Arriba decíamos que los niños aman más a sus abuelos, pero sin duda quieren más a sus papás. El lazo entre ambos resulta más estrecho. Con nosotras y nosotros los seres humanos, algo de esto resulta similar. Aunque mis actos no respalden mis palabras, no me cabe la menor duda de que el trato (personal) con la gente reporta el principio y el fin de la creación. Los caudales de vida manan de las fuentes sanjuanianas de una, uno, cuando el otro (otredad) las activa con su estímulo. Esto, en mi caso, ha significado un aprendizaje que me ha tomado acaso más esfuerzo que el (incompleto y tortuoso) aprendizaje de la escritura , no digamos ya de la poesía que, según lo veo ahora, con consiste en la redacción de versos, sino en la relación de los asuntos más sencillos de la existencia, como el sonido, el cuerpo, del soplo del viento en el bambún.

La cereza del pastel

Al final del escrito sabemos que debimos haber redactado “aprendizaje de la escritura, no digamos” (con la coma sin espacio después de escritura); “no consiste” (en lugar de con consiste); “bambú” (en vez de bambún); etc. Para el escritor, sin embargo, sucede lo comunicado por Octavio Paz cuando dijo que “oscuro” no le resultaba “obscuro”. Para la especie humana, a la que aspiro a pertenecer (cuando estoy frente al aula, con las y los estudiantes, yo me siento, más bien, un dinosaurio retro); para la especie humana, nos parece atisbar desde aquí, acalambrados por la falta de amor, la imperfección constituye el cimiento de la obra en el siglo; o, en el peor de los casos, la cereza del pastel.

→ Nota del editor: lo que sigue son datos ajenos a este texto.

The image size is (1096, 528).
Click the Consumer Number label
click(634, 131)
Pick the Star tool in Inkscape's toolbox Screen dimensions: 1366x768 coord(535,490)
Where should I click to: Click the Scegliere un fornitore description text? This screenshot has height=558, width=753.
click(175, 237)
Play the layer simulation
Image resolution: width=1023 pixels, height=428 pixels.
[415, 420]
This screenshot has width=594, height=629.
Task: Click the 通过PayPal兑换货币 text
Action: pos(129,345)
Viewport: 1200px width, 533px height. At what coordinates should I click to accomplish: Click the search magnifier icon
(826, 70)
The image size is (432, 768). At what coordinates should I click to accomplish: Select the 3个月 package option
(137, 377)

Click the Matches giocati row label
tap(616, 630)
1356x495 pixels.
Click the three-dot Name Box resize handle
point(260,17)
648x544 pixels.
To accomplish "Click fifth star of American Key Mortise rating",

La imagen del bambú la recogí de una visita a Yangzhou, provincia Jiangsu, donde hay unos jardines tradicionales. La semana pasada, una amistad de la ciudad me sugirió visitar Ding Jia Wan, un barrio antiguo cerca de He Yuan (jardín). Ahí, entre otras cosas, entendí por qué el transporte de correos es angosto (cantidad de coches eléctricos para transportar paquetería irrigan la corriente del movimiento de las ciudades): son angostos porque necesitan entrar en calles estrechas como las de Ding Jia Wan. Ahí vi unas casas donde rinden culto a divinidades desconocidas. El olor a incienso anunciaba la presencia de los altares en los domicilios. También hay algunos cafés. Ahí me senté cosa de media hora, para recargar mi teléfono y remitir un par de retroalimentaciones a una estudiante que se empleaba, en Nanjing, en el diligente e infinito estudio del modo subjuntivo. Entre esas calles, en un espacio relativamente abierto, escuché el soplo del viento en el bambú. Pensé en el Labirinto della Masone, Parma.